===== Data in this exercise
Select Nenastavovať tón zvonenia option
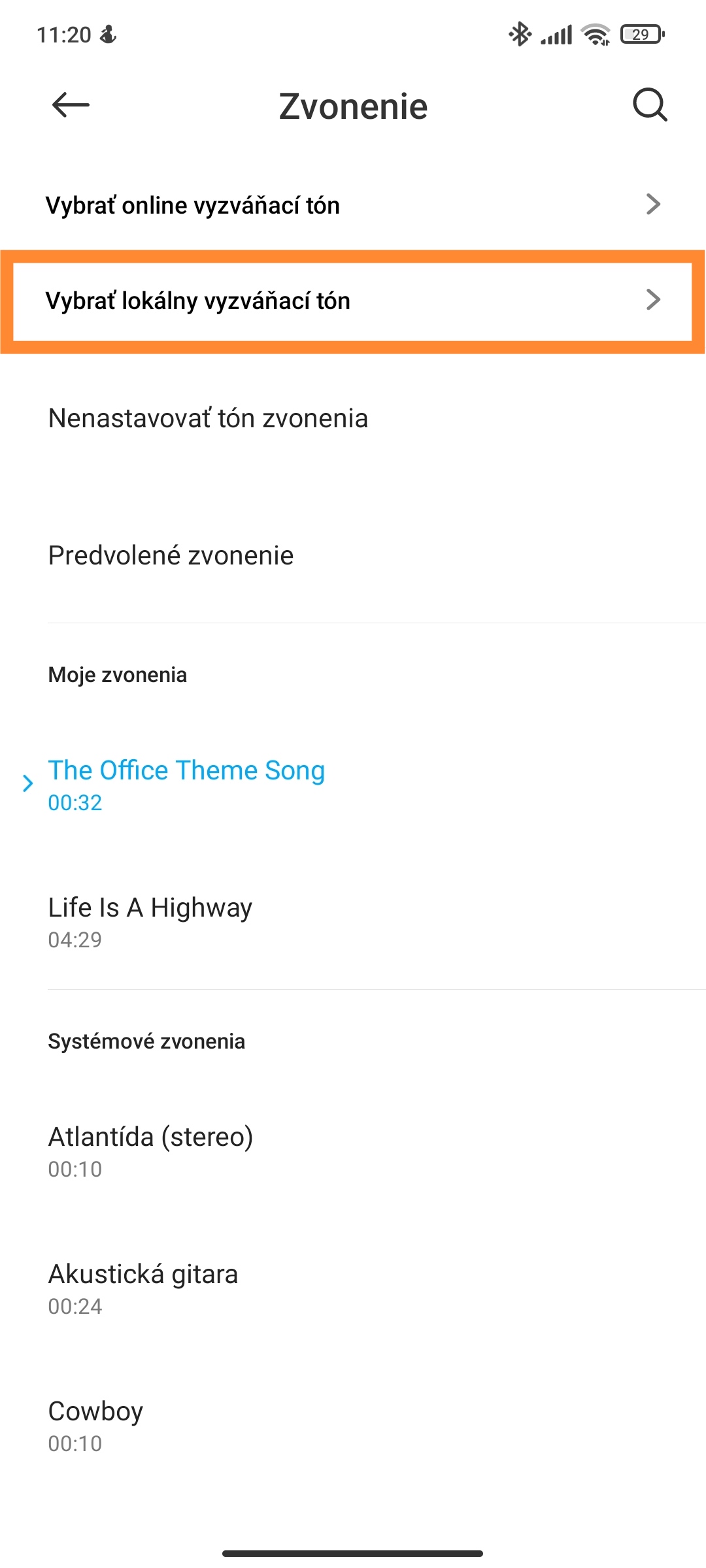353,418
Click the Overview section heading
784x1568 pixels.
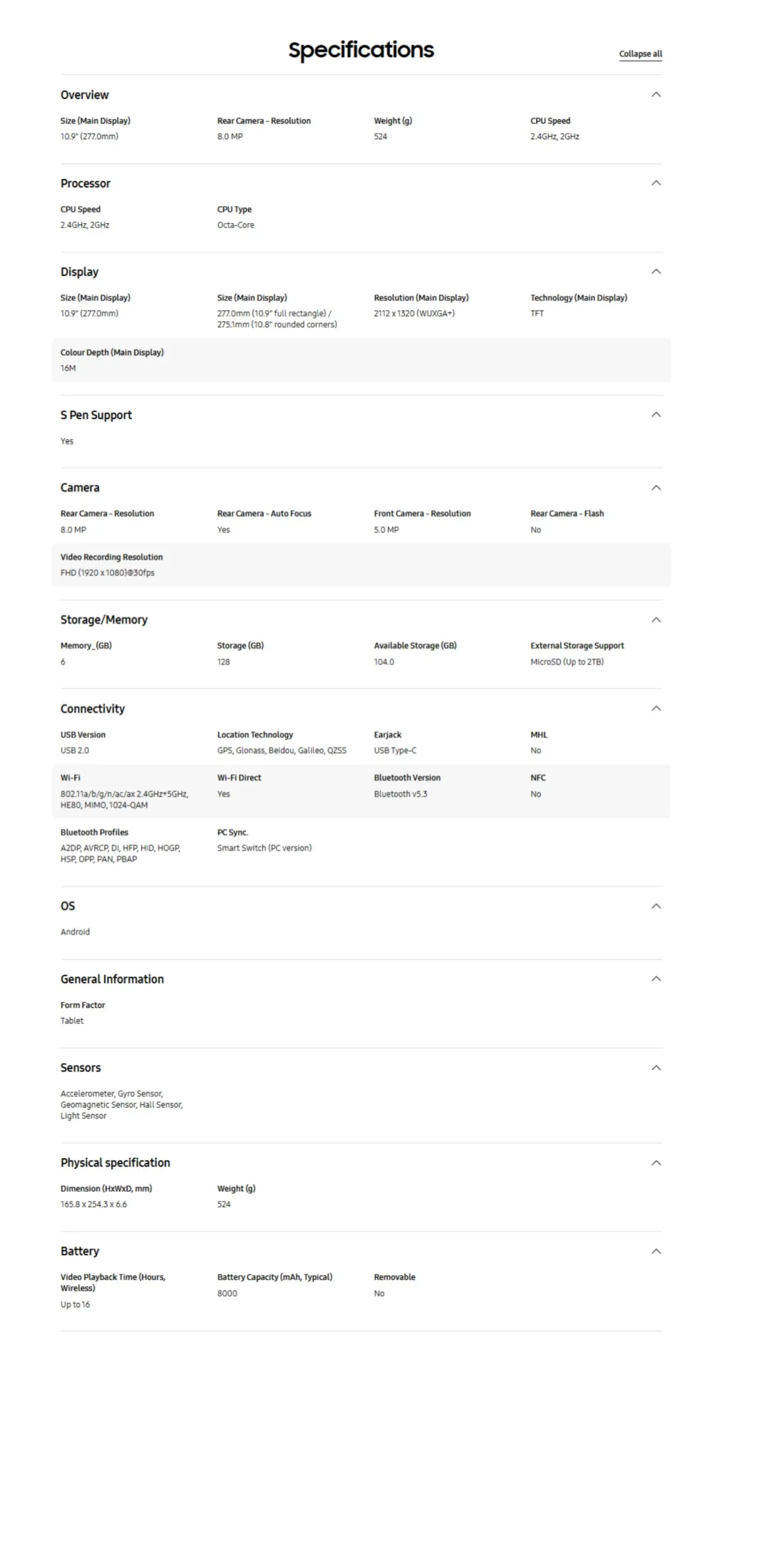click(x=85, y=95)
==========
Work task
Leave the pictures out and restate the listing word for word.

Task response
Select Nenastavovať tón zvonenia option
353,418
Click the Overview section heading
784x1568 pixels.
click(x=85, y=95)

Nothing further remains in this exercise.